▶ EXERCISE PROMPT: Continue the passage on traveling in Colombia, picking up after its final sentence.

This range of climate and scenery is one of Colombia’s best assets and the country offers visitors the full spectrum of travel opportunities. Adventurous travellers can hop between the snow-capped peaks of the Colombian Andes and the Caribbean’s tropical turquoise waters and golden sands. Those looking for a more relaxed break can simply pick their preferred holiday – mountain hike, Caribbean beach, city jaunt or jungle trek are just some of the many, many choices available. High season in Colombia can be busy with hordes of domestic vacationers. Visit during the celebratory months of Carnaval (in Barranquilla, Feb/Mar), Semana Santa (Holy Week, Mar/Apr) or Navidad (Christmas) and plans should be made well in advance with hotels and transport booked. In addition, check for regional celebrations, when towns, villages and even roads close entirely to enable locals to enjoy the fiesta. Unless you dislike big or lively crowds, these regional and national festivals are a great way to become immersed in Colombia’s different cultures. Witness colourful rituals, dancing and the relaxed side of local life, as businesses close for the holiday and people revel in a party atmosphere that can last several days – at least.

▶ MATERIAL SHOWN:
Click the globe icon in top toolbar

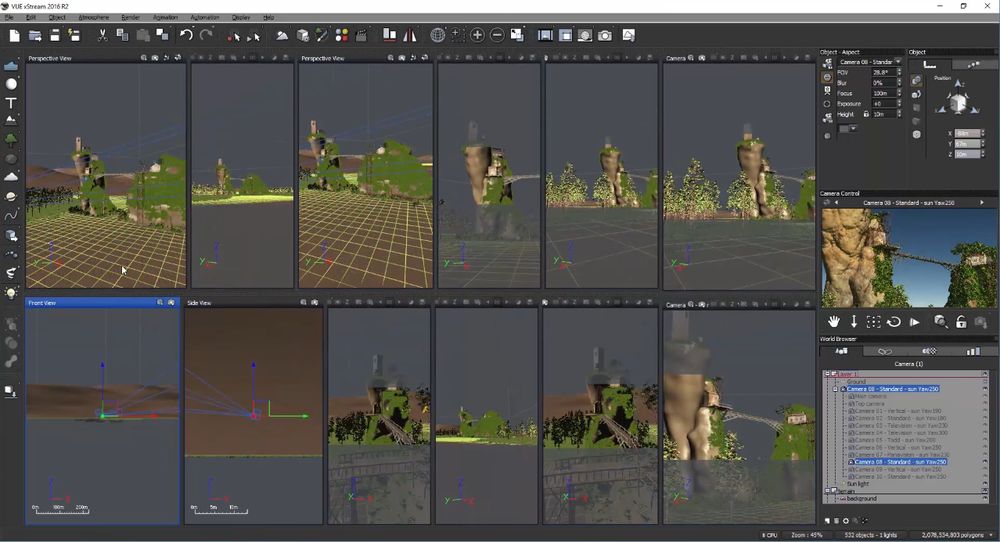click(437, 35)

---

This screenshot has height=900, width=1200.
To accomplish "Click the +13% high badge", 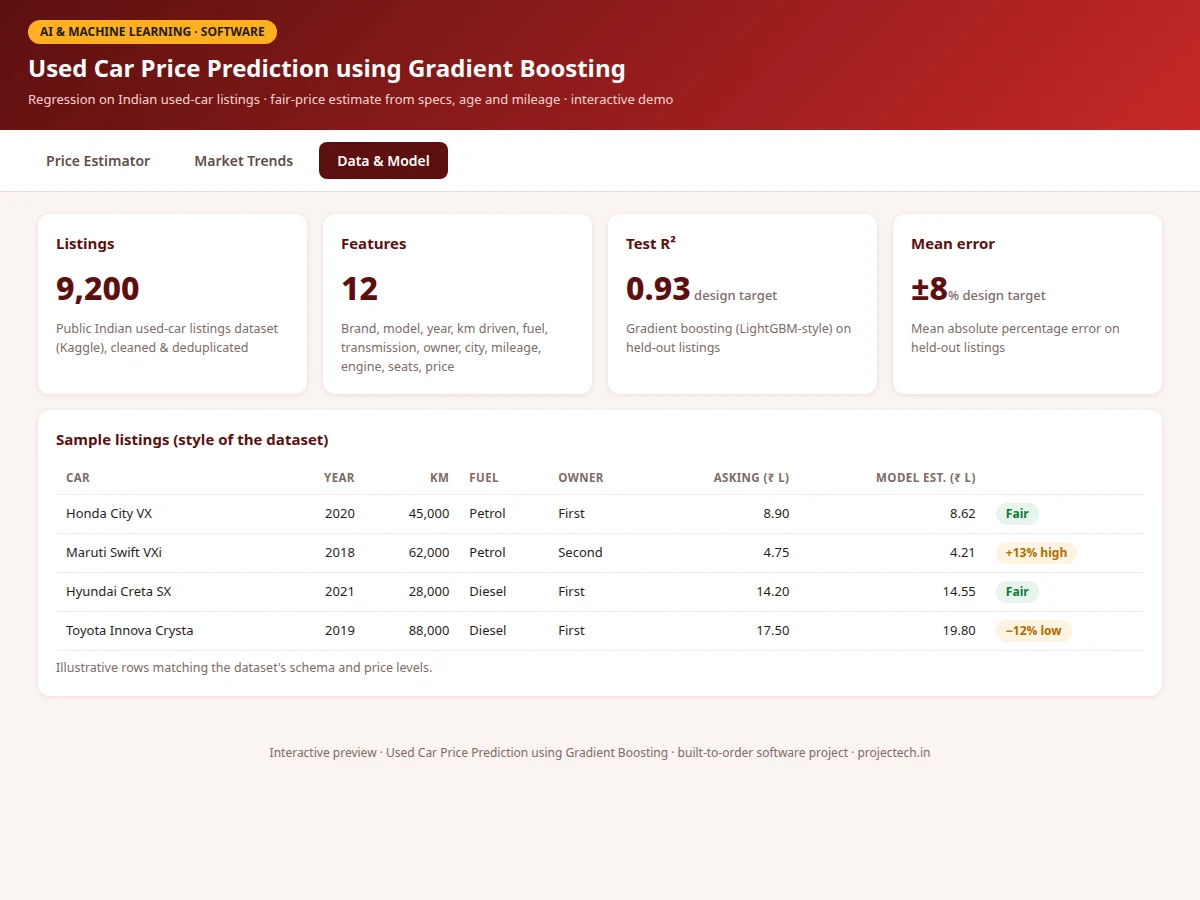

▶ TASK OUTPUT:
Gleaming, futuristic cities such as Bogotá rank among Latin America’s most impressive © Jess Kraft, Shutterstock
Raft the fast-flowing rapids on the Rio Fonce
Colombia’s adventure sports Mecca, San Gil, is home to kayaking, climbing, rappelling, paragliding and pot-holing on a dramatic mountainous terrain dotted with rocky, gushing streams. Less radical pursuits include horseriding and fishing with craggy ravines, canyons and gorges crossed by a riddle of fine hiking trails.
Head to the UNESCO Seaflower Biosphere Reserve
Located in the reggae-drenched San Andrés archipelago; dive amidst sunken galleons home to 57 species of coral, 24 species of sponge and over 270 fish species. Octopus, dolphin, nurse shark and spotted eagle ray are commonly sighted in warm, tropical waters frequented by migrating whales.
Cycle, rollerblade or stroll
Bogotá has 121km car-free roads and 300km ciclovías (cycle paths) open on Sundays and public holidays, or you can stroll through over 4,500 leafy public parks in South America’s third-highest capital city, a dizzying 2,630m above sea level and edged by rivers and mountain peaks.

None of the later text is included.